:: Extracted material

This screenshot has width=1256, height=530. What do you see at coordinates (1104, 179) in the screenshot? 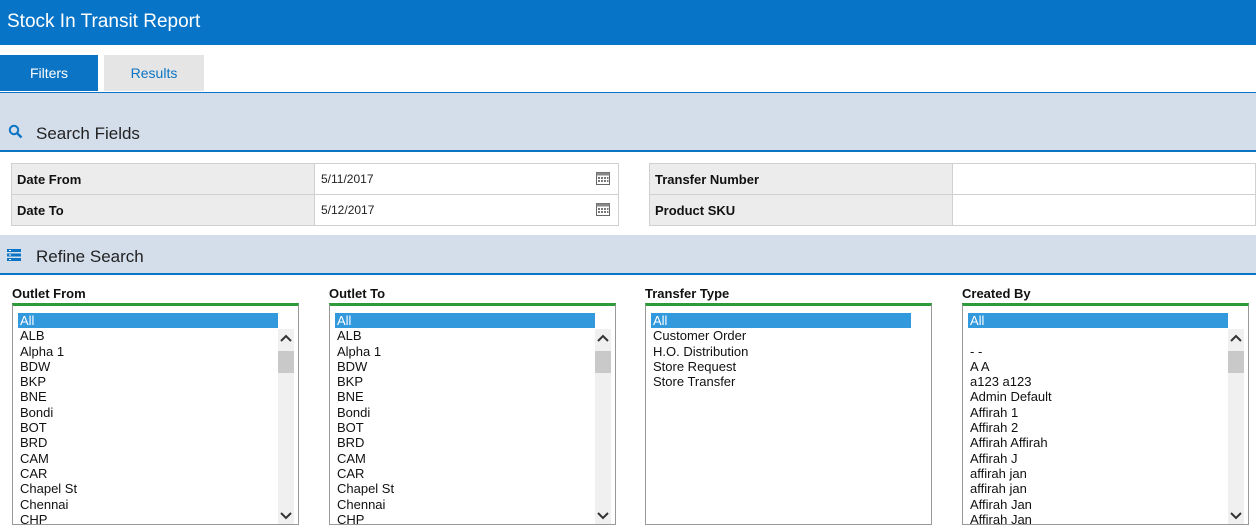
I see `transfer-number-input` at bounding box center [1104, 179].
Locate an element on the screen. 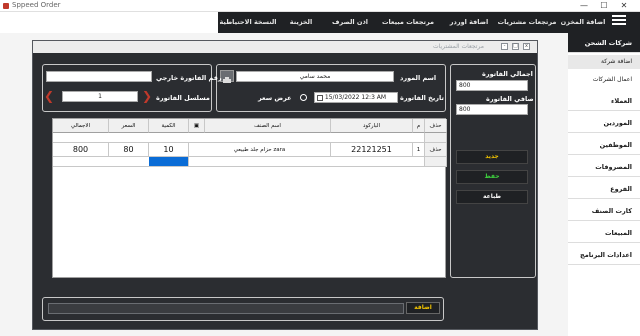  maximize-button: ☐ is located at coordinates (604, 6).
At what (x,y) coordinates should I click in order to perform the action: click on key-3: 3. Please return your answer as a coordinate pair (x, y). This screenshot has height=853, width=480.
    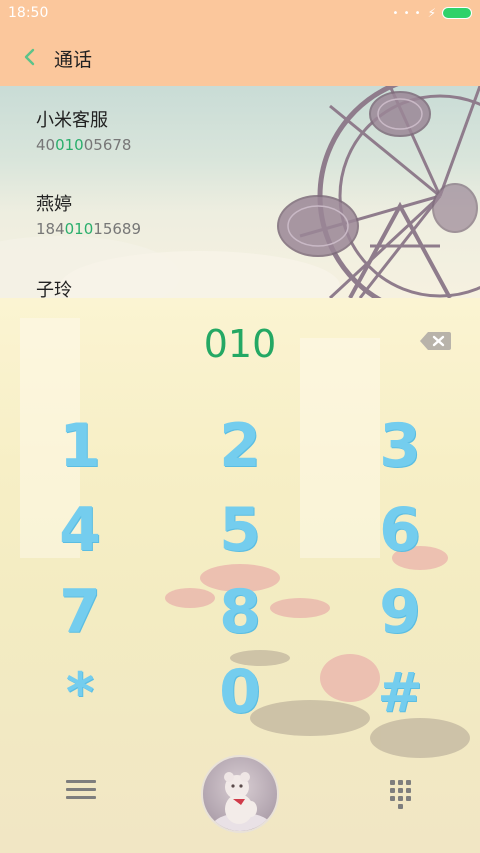
    Looking at the image, I should click on (400, 446).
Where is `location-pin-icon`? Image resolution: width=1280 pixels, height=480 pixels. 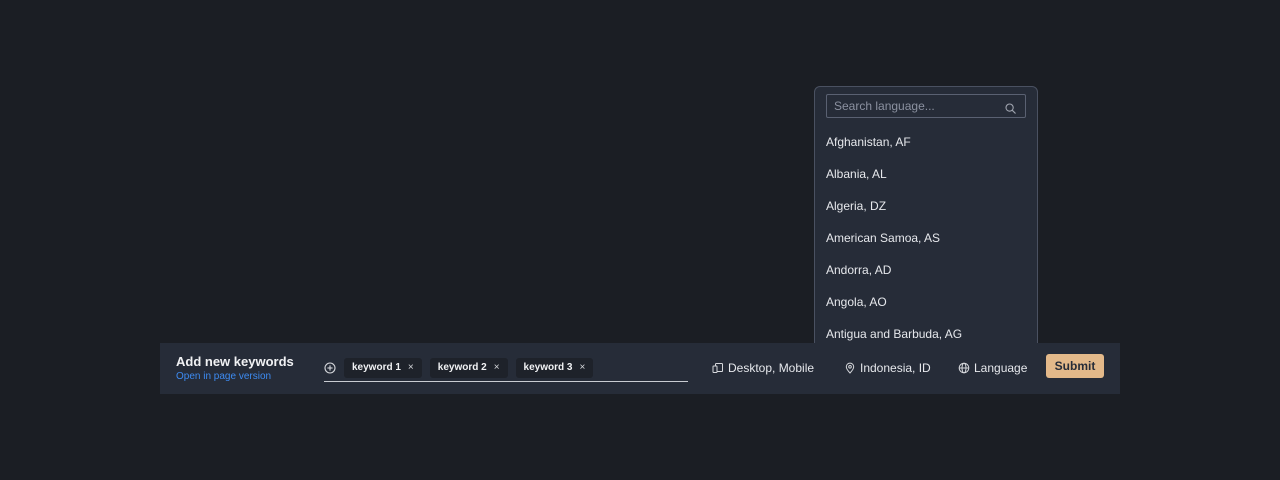
location-pin-icon is located at coordinates (850, 368).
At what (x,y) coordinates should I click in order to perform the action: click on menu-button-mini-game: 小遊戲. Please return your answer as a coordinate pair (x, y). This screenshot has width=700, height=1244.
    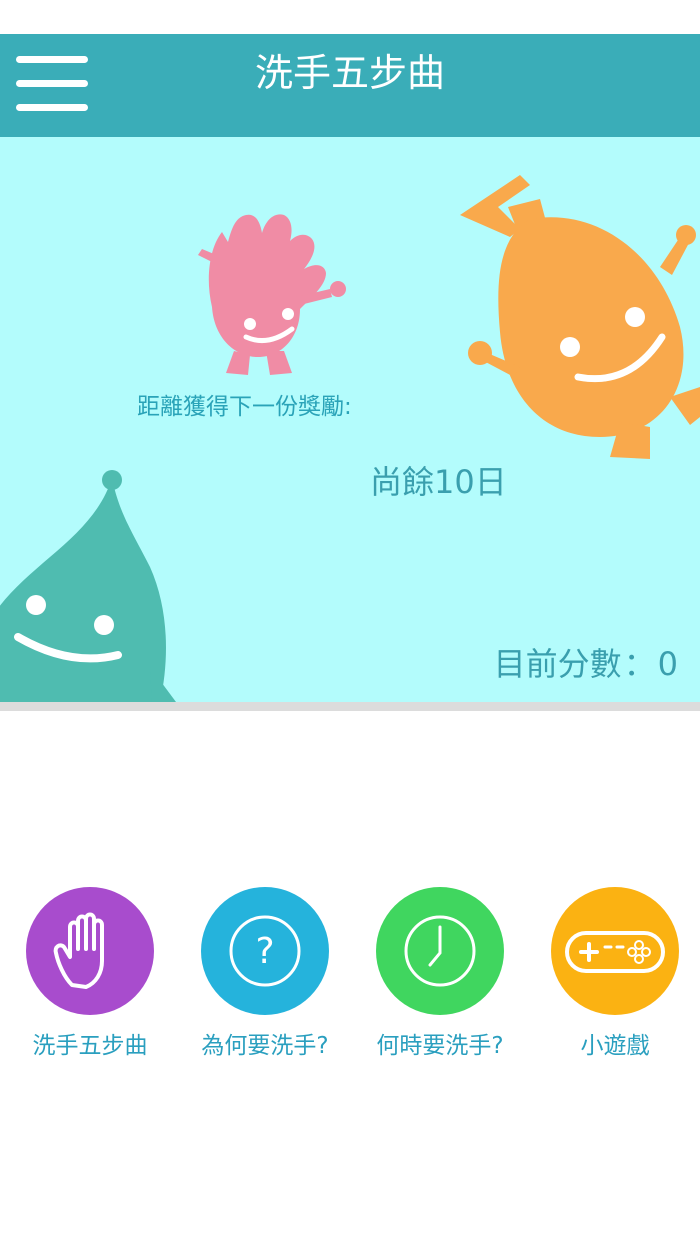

::::

* _What the exercise asks_
Copy the listing verbatim, beginning at the line containing "has height=853, width=480." and continuing through the line containing "location-pin-icon is located", with both of those lines included. Leave out the pictures.

* _Answer below_
At what (x,y) coordinates should I click in order to perform the action: click on key-3: 3. Please return your answer as a coordinate pair (x, y). This screenshot has height=853, width=480.
    Looking at the image, I should click on (400, 446).
Where is `location-pin-icon`? Image resolution: width=1280 pixels, height=480 pixels. 
location-pin-icon is located at coordinates (850, 368).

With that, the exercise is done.